#### INSTRUCTIONS TO FOLLOW:
Every entry must appear in the answer exactly as written.

▶

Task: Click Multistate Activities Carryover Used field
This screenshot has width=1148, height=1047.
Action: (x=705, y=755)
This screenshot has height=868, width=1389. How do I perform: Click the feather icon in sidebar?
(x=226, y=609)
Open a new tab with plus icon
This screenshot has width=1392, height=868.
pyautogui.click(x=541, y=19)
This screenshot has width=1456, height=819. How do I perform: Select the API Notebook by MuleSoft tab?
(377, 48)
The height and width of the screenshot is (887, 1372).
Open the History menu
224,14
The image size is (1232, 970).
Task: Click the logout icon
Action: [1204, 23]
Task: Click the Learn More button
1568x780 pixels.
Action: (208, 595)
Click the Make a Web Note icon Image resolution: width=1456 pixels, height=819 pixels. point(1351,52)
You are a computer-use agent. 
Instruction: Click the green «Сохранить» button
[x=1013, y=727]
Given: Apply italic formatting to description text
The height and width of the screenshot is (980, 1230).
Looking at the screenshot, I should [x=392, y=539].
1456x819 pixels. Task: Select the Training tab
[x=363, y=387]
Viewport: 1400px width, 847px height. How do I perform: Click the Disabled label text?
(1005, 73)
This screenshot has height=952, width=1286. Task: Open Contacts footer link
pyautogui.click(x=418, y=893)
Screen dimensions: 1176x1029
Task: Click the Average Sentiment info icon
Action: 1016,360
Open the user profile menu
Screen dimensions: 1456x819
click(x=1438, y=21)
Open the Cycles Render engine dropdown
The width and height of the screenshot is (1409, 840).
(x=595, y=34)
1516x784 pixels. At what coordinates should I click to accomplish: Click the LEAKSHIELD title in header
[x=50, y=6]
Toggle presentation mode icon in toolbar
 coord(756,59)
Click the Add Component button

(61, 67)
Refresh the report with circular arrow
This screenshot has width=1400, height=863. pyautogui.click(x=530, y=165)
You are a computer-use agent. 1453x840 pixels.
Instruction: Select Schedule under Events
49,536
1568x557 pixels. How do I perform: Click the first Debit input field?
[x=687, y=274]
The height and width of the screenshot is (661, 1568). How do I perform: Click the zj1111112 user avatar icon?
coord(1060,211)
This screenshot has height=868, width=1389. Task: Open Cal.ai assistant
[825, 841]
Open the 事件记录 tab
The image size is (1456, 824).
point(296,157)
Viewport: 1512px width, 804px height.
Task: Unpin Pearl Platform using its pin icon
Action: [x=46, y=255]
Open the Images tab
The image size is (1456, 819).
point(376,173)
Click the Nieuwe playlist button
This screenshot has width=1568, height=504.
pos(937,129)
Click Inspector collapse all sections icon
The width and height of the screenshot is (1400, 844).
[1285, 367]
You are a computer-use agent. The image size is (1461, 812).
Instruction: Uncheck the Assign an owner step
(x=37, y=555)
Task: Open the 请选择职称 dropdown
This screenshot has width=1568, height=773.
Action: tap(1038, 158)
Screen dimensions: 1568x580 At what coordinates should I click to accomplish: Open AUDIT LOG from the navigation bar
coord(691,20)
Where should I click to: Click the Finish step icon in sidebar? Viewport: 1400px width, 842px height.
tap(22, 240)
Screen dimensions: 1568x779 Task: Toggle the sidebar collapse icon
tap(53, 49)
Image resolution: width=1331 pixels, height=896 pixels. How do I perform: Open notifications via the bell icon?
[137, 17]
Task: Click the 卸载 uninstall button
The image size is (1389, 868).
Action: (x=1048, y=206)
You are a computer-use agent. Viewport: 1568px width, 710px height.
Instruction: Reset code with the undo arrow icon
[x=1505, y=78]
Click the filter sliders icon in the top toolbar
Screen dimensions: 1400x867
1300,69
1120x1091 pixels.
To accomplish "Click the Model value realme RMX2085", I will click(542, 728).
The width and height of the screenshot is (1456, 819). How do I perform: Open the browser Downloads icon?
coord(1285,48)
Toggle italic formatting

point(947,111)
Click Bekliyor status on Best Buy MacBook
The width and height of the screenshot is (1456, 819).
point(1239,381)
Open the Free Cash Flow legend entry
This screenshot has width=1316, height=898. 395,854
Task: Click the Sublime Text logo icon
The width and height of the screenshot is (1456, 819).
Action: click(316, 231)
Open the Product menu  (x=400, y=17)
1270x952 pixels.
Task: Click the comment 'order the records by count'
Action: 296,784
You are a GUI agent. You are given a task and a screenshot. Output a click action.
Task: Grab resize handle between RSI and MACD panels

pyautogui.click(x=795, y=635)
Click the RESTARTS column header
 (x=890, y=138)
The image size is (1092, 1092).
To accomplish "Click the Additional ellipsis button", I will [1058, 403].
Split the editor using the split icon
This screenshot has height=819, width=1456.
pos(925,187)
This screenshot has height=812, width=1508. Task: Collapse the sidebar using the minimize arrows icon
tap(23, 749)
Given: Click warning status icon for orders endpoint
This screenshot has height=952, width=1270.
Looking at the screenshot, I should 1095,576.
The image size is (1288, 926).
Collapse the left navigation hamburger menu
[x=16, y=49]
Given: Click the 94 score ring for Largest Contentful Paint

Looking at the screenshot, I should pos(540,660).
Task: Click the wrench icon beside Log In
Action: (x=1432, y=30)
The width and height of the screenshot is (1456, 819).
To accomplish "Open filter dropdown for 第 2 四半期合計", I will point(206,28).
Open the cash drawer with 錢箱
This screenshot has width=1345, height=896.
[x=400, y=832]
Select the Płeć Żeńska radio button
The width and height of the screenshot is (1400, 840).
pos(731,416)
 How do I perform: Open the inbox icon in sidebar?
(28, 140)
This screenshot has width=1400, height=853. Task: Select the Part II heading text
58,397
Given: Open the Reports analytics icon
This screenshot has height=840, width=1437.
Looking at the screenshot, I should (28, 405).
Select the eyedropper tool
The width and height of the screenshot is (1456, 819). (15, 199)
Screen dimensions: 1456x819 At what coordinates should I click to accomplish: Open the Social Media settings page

◀

#### WRITTEN SOLUTION:
Task: Click Multistate Activities Carryover Used field
This screenshot has width=1148, height=1047.
Action: (x=705, y=755)
This screenshot has height=868, width=1389. How do I perform: Click the feather icon in sidebar?
(x=226, y=609)
Open a new tab with plus icon
This screenshot has width=1392, height=868.
pyautogui.click(x=541, y=19)
This screenshot has width=1456, height=819. How do I perform: Select the API Notebook by MuleSoft tab?
(377, 48)
The height and width of the screenshot is (887, 1372).
Open the History menu
224,14
The image size is (1232, 970).
Task: Click the logout icon
Action: [1204, 23]
Task: Click the Learn More button
1568x780 pixels.
Action: (208, 595)
Click the Make a Web Note icon Image resolution: width=1456 pixels, height=819 pixels. point(1351,52)
You are a computer-use agent. 
Instruction: Click the green «Сохранить» button
[x=1013, y=727]
Given: Apply italic formatting to description text
The height and width of the screenshot is (980, 1230).
Looking at the screenshot, I should [x=392, y=539].
1456x819 pixels. Task: Select the Training tab
[x=363, y=387]
Viewport: 1400px width, 847px height. How do I perform: Click the Disabled label text?
(1005, 73)
This screenshot has height=952, width=1286. Task: Open Contacts footer link
pyautogui.click(x=418, y=893)
Screen dimensions: 1176x1029
Task: Click the Average Sentiment info icon
Action: 1016,360
Open the user profile menu
Screen dimensions: 1456x819
click(x=1438, y=21)
Open the Cycles Render engine dropdown
The width and height of the screenshot is (1409, 840).
(x=595, y=34)
1516x784 pixels. At what coordinates should I click to accomplish: Click the LEAKSHIELD title in header
[x=50, y=6]
Toggle presentation mode icon in toolbar
 coord(756,59)
Click the Add Component button

(61, 67)
Refresh the report with circular arrow
This screenshot has width=1400, height=863. pyautogui.click(x=530, y=165)
You are a computer-use agent. 1453x840 pixels.
Instruction: Select Schedule under Events
49,536
1568x557 pixels. How do I perform: Click the first Debit input field?
[x=687, y=274]
The height and width of the screenshot is (661, 1568). How do I perform: Click the zj1111112 user avatar icon?
coord(1060,211)
This screenshot has height=868, width=1389. Task: Open Cal.ai assistant
[825, 841]
Open the 事件记录 tab
The image size is (1456, 824).
point(296,157)
Viewport: 1512px width, 804px height.
Task: Unpin Pearl Platform using its pin icon
Action: [x=46, y=255]
Open the Images tab
The image size is (1456, 819).
point(376,173)
Click the Nieuwe playlist button
This screenshot has width=1568, height=504.
pos(937,129)
Click Inspector collapse all sections icon
The width and height of the screenshot is (1400, 844).
[1285, 367]
You are a computer-use agent. The image size is (1461, 812).
Instruction: Uncheck the Assign an owner step
(x=37, y=555)
Task: Open the 请选择职称 dropdown
This screenshot has width=1568, height=773.
Action: tap(1038, 158)
Screen dimensions: 1568x580 At what coordinates should I click to accomplish: Open AUDIT LOG from the navigation bar
coord(691,20)
Where should I click to: Click the Finish step icon in sidebar? Viewport: 1400px width, 842px height.
tap(22, 240)
Screen dimensions: 1568x779 Task: Toggle the sidebar collapse icon
tap(53, 49)
Image resolution: width=1331 pixels, height=896 pixels. How do I perform: Open notifications via the bell icon?
[137, 17]
Task: Click the 卸载 uninstall button
The image size is (1389, 868).
Action: (x=1048, y=206)
You are a computer-use agent. Viewport: 1568px width, 710px height.
Instruction: Reset code with the undo arrow icon
[x=1505, y=78]
Click the filter sliders icon in the top toolbar
Screen dimensions: 1400x867
1300,69
1120x1091 pixels.
To accomplish "Click the Model value realme RMX2085", I will click(542, 728).
The width and height of the screenshot is (1456, 819). How do I perform: Open the browser Downloads icon?
coord(1285,48)
Toggle italic formatting

point(947,111)
Click Bekliyor status on Best Buy MacBook
The width and height of the screenshot is (1456, 819).
point(1239,381)
Open the Free Cash Flow legend entry
This screenshot has width=1316, height=898. 395,854
Task: Click the Sublime Text logo icon
The width and height of the screenshot is (1456, 819).
Action: click(316, 231)
Open the Product menu  (x=400, y=17)
1270x952 pixels.
Task: Click the comment 'order the records by count'
Action: 296,784
You are a GUI agent. You are given a task and a screenshot. Output a click action.
Task: Grab resize handle between RSI and MACD panels

pyautogui.click(x=795, y=635)
Click the RESTARTS column header
 (x=890, y=138)
The image size is (1092, 1092).
To accomplish "Click the Additional ellipsis button", I will [1058, 403].
Split the editor using the split icon
This screenshot has height=819, width=1456.
pos(925,187)
This screenshot has height=812, width=1508. Task: Collapse the sidebar using the minimize arrows icon
tap(23, 749)
Given: Click warning status icon for orders endpoint
This screenshot has height=952, width=1270.
Looking at the screenshot, I should 1095,576.
The image size is (1288, 926).
Collapse the left navigation hamburger menu
[x=16, y=49]
Given: Click the 94 score ring for Largest Contentful Paint

Looking at the screenshot, I should pos(540,660).
Task: Click the wrench icon beside Log In
Action: (x=1432, y=30)
The width and height of the screenshot is (1456, 819).
To accomplish "Open filter dropdown for 第 2 四半期合計", I will point(206,28).
Open the cash drawer with 錢箱
This screenshot has width=1345, height=896.
[x=400, y=832]
Select the Płeć Żeńska radio button
The width and height of the screenshot is (1400, 840).
pos(731,416)
 How do I perform: Open the inbox icon in sidebar?
(28, 140)
This screenshot has width=1400, height=853. Task: Select the Part II heading text
58,397
Given: Open the Reports analytics icon
This screenshot has height=840, width=1437.
Looking at the screenshot, I should (28, 405).
Select the eyedropper tool
The width and height of the screenshot is (1456, 819). (15, 199)
Screen dimensions: 1456x819 At what coordinates should I click to accomplish: Open the Social Media settings page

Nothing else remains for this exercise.